The veg were roasting in the oven, the onions slowly caramelizing on the stove, and as I was reaching over to stir the browning butter I realized I was leaning into the warmth, welcoming it. It’s begun, folks. The first chill evenings of late summer, and I couldn’t be more pleased. So here it is – my first (and perhaps your first?) meal celebrating the vibrant flavours of summer along with the cozy beginnings of soup weather. I bring you roasted fennel carrot soup, and browned butter sage biscuits with caramelized onion. Truly a cozy delight.
I don’t have much else to share, except that the soup is perfect for this time of year, and the biscuits provide a lovely bouquet of flavours. I’ve had plenty of carrot soup in my time, but none as delicately seasoned and light as this – rather than the ginger heavy carrot soup of winter, this recipe is the light and simple summer version. The biscuits are a perfect side to this soup, or really just on their own with a cup of afternoon tea.
More Magnificent Meal Musings:
- Green Frittata (Broccoli, Kale, Onion) with a Pesto Drizzle
- Kale Chips
- Slow Sautéed Fennel (with Dijon Mustard)
- Tomato Corn Salsa
- Fully Loaded Flatbread with Onion, Pepper, Tomato, Kale, Basil, and Feta
- Pasta Primavera with Onion, Pepper, Tomato, and Kale
- Kale Basil Pesto
- Thai Basil Chicken/Tofu
Roasted Fennel Carrot Soup
A winning combination!

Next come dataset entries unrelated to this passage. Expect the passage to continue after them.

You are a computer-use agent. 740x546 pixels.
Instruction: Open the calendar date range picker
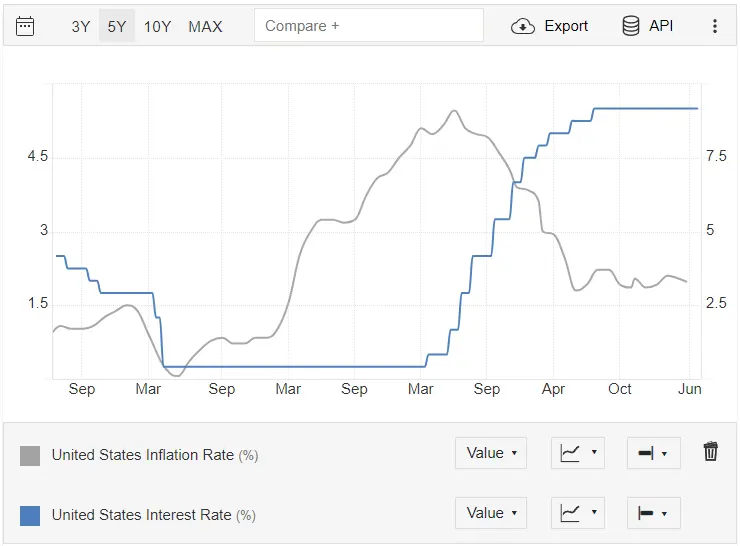(x=25, y=26)
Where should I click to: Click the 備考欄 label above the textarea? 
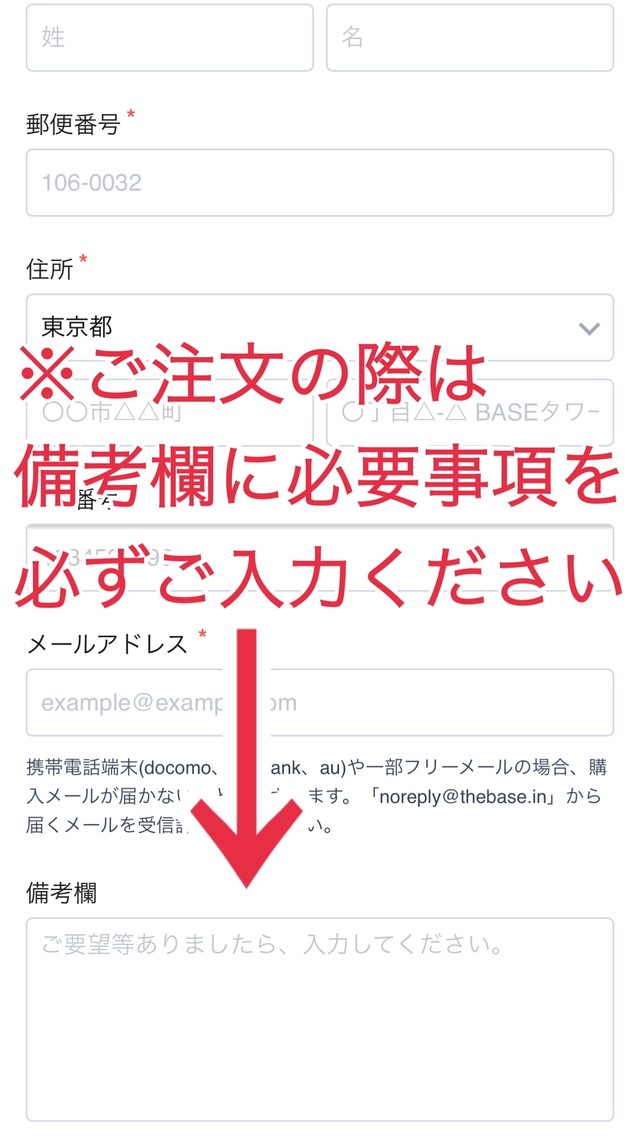point(62,893)
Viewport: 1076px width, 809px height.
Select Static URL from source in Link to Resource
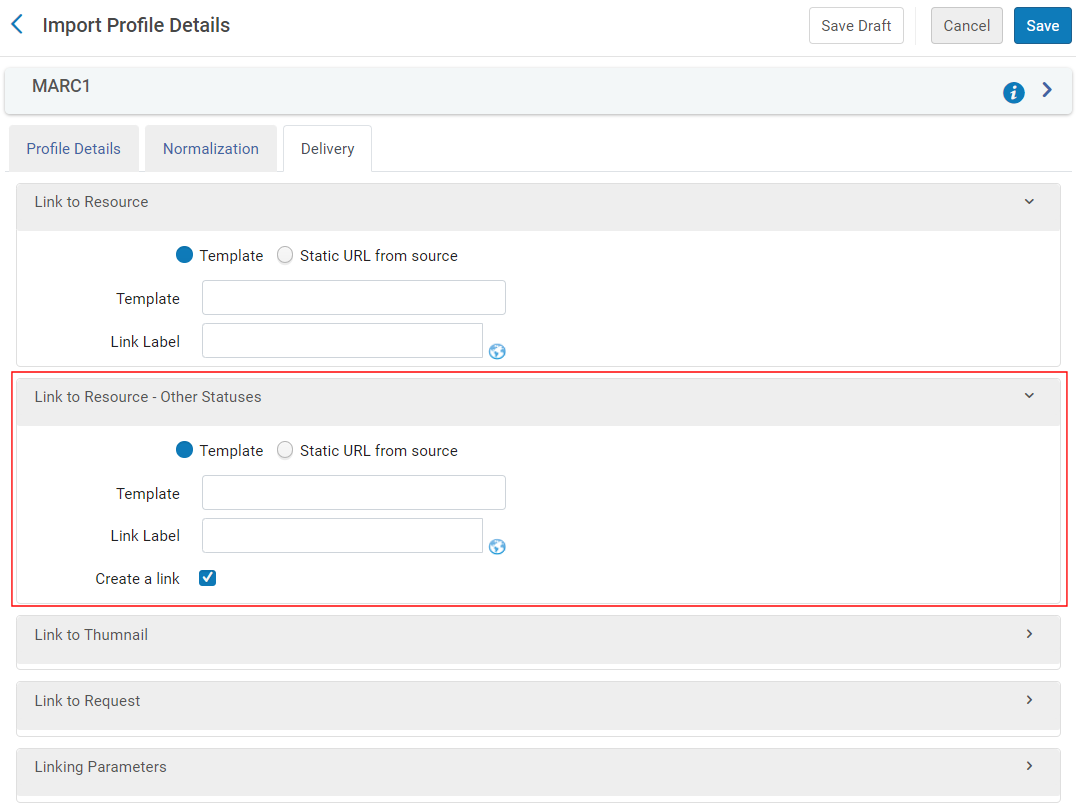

Roasting the veg brings out flavour, and the herbaceous fennel tempers the sweet earthiness of the carrot. Delicious with goat cheese crumbled on top, with a side of browned butter sage biscuits. Thank you, Jamie Oliver, for this delightful recipe.
- 7-8 carrots, of varying sizes, roughly sliced
- 1 fennel bulb, trimmed and roughly sliced
- 1 sweet onion, roughly chopped
- 2 Tbsp olive oil
- 3-4 cups vegetable stock
- salt and pepper to taste
- crumbled goat cheese (optional, for garnish)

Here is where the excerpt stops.